[WHAT IS ASKED]: Please gather each line in the rows below that contains the word "width", and copy those lines out unchanged.

[PROVIDED MATERIAL]:
## start

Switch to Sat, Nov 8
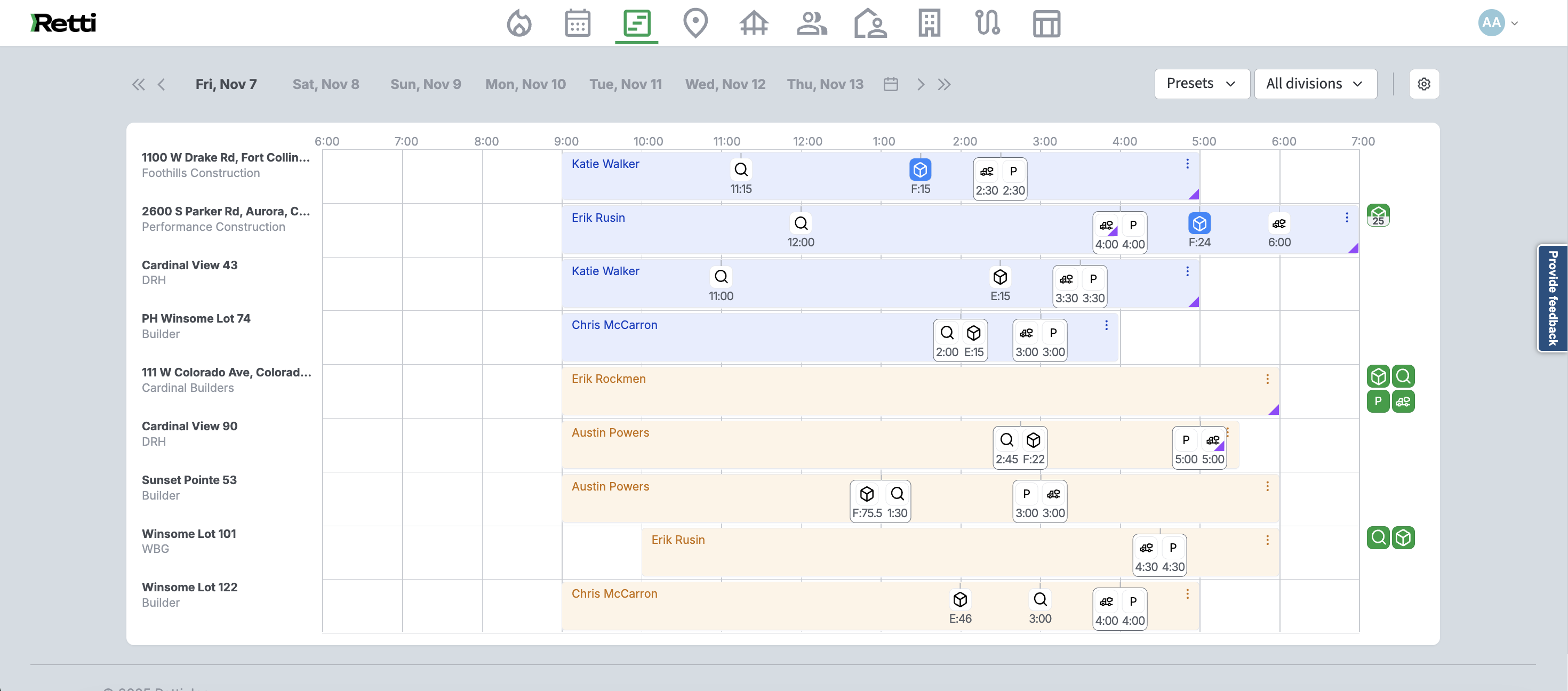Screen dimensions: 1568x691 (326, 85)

## end
## start

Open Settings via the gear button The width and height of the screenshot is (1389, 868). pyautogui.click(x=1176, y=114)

## end
## start

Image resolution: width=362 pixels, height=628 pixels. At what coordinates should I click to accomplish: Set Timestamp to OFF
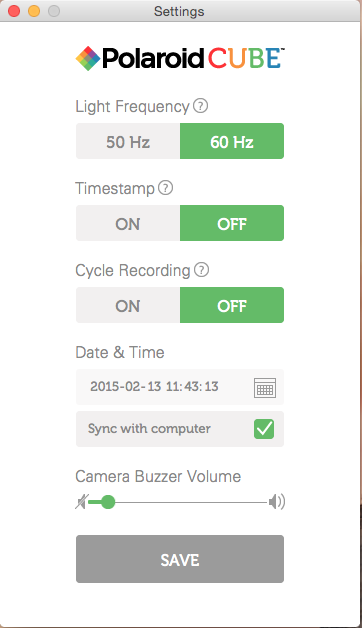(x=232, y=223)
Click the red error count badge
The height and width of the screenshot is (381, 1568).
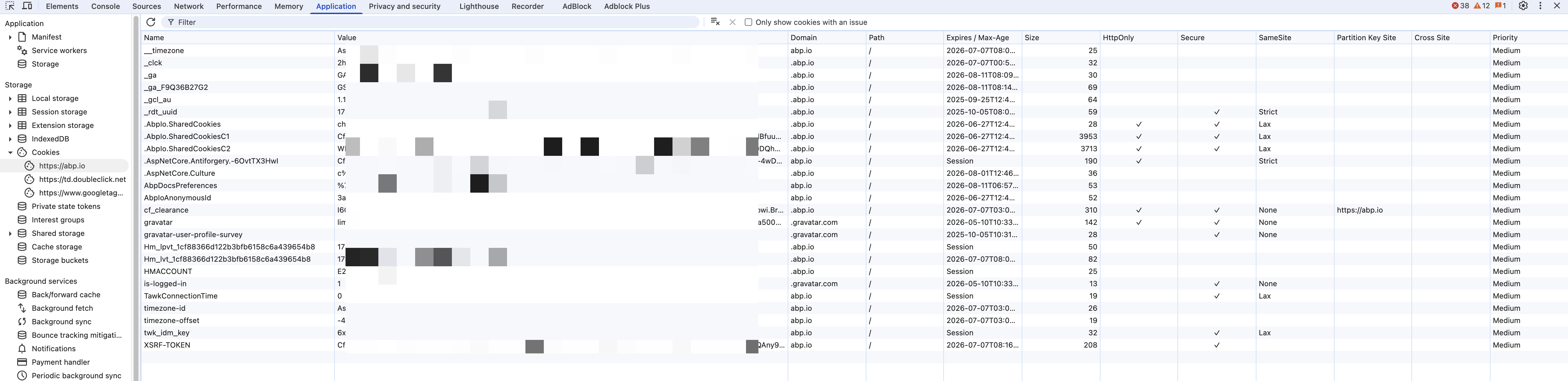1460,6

## end

[THE COMPLETED TASK]:
Open Settings via the gear button The width and height of the screenshot is (1389, 868). pyautogui.click(x=1176, y=114)
Image resolution: width=362 pixels, height=628 pixels. At what coordinates should I click to accomplish: Set Timestamp to OFF
The height and width of the screenshot is (381, 1568).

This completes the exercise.